-- Start of Task inputs --

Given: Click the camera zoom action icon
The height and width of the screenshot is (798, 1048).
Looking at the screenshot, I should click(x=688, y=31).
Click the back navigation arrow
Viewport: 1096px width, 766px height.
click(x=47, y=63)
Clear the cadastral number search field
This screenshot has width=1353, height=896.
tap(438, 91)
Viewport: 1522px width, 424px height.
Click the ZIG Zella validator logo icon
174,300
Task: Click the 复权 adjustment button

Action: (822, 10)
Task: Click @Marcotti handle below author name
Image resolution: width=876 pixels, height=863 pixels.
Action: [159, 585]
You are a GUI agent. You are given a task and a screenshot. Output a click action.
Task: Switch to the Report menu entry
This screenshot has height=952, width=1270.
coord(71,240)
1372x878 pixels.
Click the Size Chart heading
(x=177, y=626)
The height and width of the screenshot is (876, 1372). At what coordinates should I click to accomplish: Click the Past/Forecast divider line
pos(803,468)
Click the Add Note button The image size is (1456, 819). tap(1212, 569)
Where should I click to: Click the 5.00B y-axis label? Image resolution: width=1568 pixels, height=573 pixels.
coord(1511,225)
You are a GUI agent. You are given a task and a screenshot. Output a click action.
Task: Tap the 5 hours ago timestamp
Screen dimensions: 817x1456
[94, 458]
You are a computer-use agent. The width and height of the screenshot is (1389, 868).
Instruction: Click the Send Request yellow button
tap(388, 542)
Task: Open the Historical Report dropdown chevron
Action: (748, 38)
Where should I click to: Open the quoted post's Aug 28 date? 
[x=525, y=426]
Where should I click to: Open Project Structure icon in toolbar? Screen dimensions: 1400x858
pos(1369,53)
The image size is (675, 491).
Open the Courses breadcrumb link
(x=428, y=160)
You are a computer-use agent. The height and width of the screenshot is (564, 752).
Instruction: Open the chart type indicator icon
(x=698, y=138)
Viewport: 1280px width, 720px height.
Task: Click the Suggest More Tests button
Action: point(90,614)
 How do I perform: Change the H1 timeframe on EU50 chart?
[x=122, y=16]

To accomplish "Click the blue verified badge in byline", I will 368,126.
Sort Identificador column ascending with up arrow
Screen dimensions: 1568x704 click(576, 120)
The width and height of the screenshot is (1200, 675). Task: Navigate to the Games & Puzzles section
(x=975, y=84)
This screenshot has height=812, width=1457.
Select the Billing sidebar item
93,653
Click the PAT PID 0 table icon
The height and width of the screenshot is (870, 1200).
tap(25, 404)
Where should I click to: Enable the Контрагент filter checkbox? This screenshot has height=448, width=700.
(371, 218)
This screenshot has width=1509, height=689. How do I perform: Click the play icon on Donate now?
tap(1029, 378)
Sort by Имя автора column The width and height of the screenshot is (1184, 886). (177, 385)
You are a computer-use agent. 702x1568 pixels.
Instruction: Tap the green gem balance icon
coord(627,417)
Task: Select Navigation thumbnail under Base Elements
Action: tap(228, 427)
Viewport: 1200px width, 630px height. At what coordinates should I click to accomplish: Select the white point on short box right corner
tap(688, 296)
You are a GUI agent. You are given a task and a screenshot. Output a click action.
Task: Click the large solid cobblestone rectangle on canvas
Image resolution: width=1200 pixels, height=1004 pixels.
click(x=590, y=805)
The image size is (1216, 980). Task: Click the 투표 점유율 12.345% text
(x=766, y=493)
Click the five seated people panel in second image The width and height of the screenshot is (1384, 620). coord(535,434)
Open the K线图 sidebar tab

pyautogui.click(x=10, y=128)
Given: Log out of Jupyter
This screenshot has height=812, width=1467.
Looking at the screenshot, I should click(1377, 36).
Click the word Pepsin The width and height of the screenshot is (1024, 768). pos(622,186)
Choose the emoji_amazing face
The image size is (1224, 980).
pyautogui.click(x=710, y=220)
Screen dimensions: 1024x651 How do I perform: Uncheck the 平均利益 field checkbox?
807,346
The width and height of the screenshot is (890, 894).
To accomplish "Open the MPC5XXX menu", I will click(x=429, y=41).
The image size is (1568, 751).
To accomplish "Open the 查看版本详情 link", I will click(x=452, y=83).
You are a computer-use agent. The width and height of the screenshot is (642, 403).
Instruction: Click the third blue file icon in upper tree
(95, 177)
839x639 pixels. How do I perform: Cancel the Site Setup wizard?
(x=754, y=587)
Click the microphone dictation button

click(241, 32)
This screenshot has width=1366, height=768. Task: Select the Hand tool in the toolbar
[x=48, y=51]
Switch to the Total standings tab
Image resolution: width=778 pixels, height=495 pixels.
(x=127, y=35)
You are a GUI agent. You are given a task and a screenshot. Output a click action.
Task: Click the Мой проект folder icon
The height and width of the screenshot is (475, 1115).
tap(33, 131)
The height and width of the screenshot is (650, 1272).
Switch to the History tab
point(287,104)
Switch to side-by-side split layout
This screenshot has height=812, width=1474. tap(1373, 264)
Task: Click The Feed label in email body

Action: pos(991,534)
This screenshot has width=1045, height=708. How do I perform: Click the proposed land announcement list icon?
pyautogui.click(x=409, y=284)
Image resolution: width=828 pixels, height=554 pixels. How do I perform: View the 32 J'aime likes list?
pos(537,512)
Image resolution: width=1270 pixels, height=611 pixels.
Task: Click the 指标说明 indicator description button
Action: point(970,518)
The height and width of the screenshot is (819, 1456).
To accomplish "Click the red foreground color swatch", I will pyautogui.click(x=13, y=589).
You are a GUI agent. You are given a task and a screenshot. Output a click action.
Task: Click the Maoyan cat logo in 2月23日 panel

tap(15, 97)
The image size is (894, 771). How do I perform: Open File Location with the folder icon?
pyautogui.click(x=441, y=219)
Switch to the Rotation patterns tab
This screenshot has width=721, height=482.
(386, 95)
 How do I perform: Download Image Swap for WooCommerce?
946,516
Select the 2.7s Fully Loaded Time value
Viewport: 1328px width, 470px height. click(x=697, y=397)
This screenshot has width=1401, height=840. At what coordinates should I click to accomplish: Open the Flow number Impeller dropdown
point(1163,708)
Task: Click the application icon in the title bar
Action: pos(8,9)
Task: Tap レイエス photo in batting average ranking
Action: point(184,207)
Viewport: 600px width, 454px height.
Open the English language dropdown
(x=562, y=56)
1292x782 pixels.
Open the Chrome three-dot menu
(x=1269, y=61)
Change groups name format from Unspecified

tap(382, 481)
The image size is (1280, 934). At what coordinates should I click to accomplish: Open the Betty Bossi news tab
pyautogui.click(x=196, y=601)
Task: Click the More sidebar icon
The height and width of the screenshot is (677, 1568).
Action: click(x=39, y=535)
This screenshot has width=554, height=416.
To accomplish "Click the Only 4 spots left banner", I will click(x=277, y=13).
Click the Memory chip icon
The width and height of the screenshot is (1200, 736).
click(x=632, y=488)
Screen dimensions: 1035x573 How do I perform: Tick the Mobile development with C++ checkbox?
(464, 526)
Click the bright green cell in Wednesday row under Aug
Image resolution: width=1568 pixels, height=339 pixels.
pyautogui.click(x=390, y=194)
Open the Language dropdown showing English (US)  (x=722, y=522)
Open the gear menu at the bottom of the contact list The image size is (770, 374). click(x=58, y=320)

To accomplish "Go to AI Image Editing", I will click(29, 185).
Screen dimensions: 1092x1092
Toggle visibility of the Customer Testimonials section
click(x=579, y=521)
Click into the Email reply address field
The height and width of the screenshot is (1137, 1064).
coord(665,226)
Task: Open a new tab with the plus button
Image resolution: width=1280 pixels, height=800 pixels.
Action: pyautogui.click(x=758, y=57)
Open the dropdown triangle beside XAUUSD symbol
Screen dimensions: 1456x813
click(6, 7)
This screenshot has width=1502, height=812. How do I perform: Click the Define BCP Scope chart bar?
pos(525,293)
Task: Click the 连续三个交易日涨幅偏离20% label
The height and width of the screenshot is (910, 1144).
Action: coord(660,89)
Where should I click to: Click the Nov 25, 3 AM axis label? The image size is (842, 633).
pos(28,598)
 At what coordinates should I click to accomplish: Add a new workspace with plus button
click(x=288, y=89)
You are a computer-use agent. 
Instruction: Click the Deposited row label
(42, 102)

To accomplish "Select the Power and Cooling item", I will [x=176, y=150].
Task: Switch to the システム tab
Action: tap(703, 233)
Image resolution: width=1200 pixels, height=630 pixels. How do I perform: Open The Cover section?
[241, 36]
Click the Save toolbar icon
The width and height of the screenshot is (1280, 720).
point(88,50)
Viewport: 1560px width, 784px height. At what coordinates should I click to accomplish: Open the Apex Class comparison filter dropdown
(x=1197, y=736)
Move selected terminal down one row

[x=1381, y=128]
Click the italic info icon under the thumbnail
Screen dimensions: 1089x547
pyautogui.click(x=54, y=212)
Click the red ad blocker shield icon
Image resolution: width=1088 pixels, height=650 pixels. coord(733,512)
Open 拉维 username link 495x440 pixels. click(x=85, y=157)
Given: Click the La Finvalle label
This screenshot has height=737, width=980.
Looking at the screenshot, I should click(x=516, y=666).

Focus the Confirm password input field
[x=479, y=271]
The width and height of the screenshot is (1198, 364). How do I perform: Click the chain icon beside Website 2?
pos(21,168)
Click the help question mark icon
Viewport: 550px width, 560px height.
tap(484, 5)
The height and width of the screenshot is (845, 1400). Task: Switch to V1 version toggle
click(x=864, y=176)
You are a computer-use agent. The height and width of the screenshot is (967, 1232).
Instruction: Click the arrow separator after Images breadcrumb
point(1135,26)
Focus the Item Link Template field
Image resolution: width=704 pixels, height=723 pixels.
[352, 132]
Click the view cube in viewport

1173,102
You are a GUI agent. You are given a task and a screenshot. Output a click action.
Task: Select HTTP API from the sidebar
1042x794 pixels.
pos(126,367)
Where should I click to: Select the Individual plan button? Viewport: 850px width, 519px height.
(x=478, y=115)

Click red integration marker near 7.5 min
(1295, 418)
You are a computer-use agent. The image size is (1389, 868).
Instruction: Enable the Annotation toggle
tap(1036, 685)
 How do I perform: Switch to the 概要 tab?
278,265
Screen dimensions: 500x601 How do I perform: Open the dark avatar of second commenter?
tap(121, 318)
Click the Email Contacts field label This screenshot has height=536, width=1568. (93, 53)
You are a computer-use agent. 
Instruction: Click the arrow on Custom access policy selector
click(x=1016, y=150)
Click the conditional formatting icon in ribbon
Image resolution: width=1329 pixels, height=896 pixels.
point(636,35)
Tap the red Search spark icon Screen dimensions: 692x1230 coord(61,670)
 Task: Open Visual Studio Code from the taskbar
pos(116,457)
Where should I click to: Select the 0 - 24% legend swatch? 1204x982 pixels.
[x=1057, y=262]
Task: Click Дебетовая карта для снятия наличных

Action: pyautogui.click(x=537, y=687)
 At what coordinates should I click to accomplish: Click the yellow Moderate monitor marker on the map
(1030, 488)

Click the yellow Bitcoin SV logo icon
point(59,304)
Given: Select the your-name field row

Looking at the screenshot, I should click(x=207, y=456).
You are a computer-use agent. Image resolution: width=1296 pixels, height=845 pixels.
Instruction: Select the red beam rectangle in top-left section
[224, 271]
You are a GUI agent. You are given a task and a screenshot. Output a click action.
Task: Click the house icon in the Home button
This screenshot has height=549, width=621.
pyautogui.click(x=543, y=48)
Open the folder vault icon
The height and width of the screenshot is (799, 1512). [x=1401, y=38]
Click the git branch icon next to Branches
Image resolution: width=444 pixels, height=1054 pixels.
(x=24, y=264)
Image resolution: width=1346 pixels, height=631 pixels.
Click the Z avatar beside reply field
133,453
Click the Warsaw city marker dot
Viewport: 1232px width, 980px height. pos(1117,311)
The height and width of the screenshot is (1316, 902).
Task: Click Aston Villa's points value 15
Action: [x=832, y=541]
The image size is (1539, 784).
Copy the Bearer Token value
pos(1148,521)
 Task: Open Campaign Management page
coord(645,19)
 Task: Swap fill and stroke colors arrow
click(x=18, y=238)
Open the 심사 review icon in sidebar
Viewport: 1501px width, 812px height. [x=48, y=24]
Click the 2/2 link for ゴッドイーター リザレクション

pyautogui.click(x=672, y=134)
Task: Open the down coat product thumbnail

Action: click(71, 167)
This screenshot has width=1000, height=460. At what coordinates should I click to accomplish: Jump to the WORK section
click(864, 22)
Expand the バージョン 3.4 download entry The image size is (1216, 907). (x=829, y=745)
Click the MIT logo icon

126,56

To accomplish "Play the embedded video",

-- End of Task inputs --

→ **Direction**: Copy out the material above, from the line containing "Screen dimensions: 500x601" through the line containing "point(59,304)", keeping every line as it appears.

→ **Response for this exercise**:
Screen dimensions: 500x601 How do I perform: Open the dark avatar of second commenter?
tap(121, 318)
Click the Email Contacts field label This screenshot has height=536, width=1568. (93, 53)
You are a computer-use agent. 
Instruction: Click the arrow on Custom access policy selector
click(x=1016, y=150)
Click the conditional formatting icon in ribbon
Image resolution: width=1329 pixels, height=896 pixels.
point(636,35)
Tap the red Search spark icon Screen dimensions: 692x1230 coord(61,670)
 Task: Open Visual Studio Code from the taskbar
pos(116,457)
Where should I click to: Select the 0 - 24% legend swatch? 1204x982 pixels.
[x=1057, y=262]
Task: Click Дебетовая карта для снятия наличных

Action: pyautogui.click(x=537, y=687)
 At what coordinates should I click to accomplish: Click the yellow Moderate monitor marker on the map
(1030, 488)

Click the yellow Bitcoin SV logo icon
point(59,304)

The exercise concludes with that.